[Selected passage]

The Redmond software and marketing machine is in full flight at the moment, and the impact on the web is dramatic. Almost all of the press we see has Windows 7 in a good light, and perhaps quite rightly. I for one have bandied the phrase, “What Vista should have been”, and extolled it’s virtues to all that would listen, I have even pre-ordered a copy. But are we going too far in our wonder and praise for Windows 7? And is it being perpetuated by Microsofts marketing department?
If you will indulge me for a small moment, what I am going to say will make a relevant point. If you remember recently the “Best Job in the World” was reported in the Guardian, and The Times, and subsequently given to a British fellow as a caretaker for the Great Barrier Reef. Even more recently, at the Cannes Advertising Festival, a Brisbane-based advertising agency won two of the top prizes this year. The whole thing being a PR stunt. So good was the bait, that even the good old BBC reported it as news. My point is then, how much of what we are reading can be trusted to be non-bias true news and comment?

[/Selected passage]
[Data for review]

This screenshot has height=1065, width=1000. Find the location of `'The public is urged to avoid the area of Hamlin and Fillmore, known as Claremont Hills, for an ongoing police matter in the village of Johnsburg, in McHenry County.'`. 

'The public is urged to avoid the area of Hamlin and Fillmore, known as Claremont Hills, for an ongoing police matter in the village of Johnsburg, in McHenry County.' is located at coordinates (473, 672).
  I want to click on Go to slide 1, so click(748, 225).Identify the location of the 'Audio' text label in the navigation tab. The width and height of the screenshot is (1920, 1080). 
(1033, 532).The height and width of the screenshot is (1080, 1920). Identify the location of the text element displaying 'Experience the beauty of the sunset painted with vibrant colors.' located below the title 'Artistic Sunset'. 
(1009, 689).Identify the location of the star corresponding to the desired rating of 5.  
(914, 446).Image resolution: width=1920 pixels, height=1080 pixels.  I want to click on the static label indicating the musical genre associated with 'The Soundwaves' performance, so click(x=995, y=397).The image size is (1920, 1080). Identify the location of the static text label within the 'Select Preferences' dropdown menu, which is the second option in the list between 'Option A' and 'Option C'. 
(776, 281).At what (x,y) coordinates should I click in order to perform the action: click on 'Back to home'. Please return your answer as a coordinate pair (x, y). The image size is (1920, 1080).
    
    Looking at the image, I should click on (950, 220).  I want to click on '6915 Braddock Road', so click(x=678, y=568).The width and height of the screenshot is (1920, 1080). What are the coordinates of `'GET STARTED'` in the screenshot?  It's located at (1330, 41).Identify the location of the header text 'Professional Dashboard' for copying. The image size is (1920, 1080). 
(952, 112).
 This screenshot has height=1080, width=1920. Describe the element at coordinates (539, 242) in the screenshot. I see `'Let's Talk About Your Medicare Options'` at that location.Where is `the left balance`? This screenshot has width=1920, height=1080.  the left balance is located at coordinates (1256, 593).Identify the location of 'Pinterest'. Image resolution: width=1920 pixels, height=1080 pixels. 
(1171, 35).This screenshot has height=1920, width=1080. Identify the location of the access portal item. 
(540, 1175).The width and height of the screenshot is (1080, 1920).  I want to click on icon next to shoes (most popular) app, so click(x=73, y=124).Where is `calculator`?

[/Data for review]

#### Work instruction 1
Answer these questions about the post on Windows 7 and the press, marking your answers (a), (b) and (c):
(a) What phrase has the writer used to describe Windows 7?
(b) Which two newspapers does the writer say reported the "Best Job in the World"?
(c) At which event did a Brisbane-based advertising agency win two of the top prizes?
#### Work instruction 2
Rewrite the post on Windows 7 and the press from "The Redmond software" to "Microsofts marketing department?", swapping "Windows 7" for "Windows Seven".
#### Work instruction 3
Continue the post on Windows 7 and the press from where it stops.

#### Answer space 1
(a) "What Vista should have been"
(b) The Guardian and The Times
(c) The Cannes Advertising Festival

#### Answer space 2
The Redmond software and marketing machine is in full flight at the moment, and the impact on the web is dramatic. Almost all of the press we see has Windows Seven in a good light, and perhaps quite rightly. I for one have bandied the phrase, “What Vista should have been”, and extolled it’s virtues to all that would listen, I have even pre-ordered a copy. But are we going too far in our wonder and praise for Windows Seven? And is it being perpetuated by Microsofts marketing department?

#### Answer space 3
Certainly for most people who have bought a laptop, even in this day and age will not be waiting, baited breath, to wipe Vista from it, to do the recommended clean install of Windows 7. They will get Windows 7 the same way they got Vista, on the next PC or laptop they buy. And even if somehow, people become proficient enough to install Windows 7, business is a different issue.
Going by a survey done by IT company ScriptLogic, 60 percent of businesses don’t plan to upgrade when the new OS comes out. Why? In my opinion the barriers to adoption have not moved on significantly from Vista. Looking at a Microsoft blog, the benefits of Windows 7 include:
- Windows 7 Ribbon
- Multi-Touch
- Sensor and Location Platform
- PowerShell 2
- High Fidelity Graphics
- Device Stage
- Federated Search
None of which offer significantly more help to business than the feature set in XP, or Vista, especially to your average user. The wins they do gain such as the reliability, and speed improvements already exist in XP. XP mode is a fantastic technology, but is it a reason to upgrade from XP?
The problem is Windows is a mature OS, and features that make it a must have are becoming more scarce. Business will move to Windows 7, but in their own time, not Microsofts. And the mantra, “Not until the first Service Pack is released”, will be ringing in IT managers ears. So expect a quick release of Windows 7 SP1. Windows 7 is a good OS, and certainly a worthy successor to XP, but as Linux has found so many times, it is fiendishly difficult to wean people off.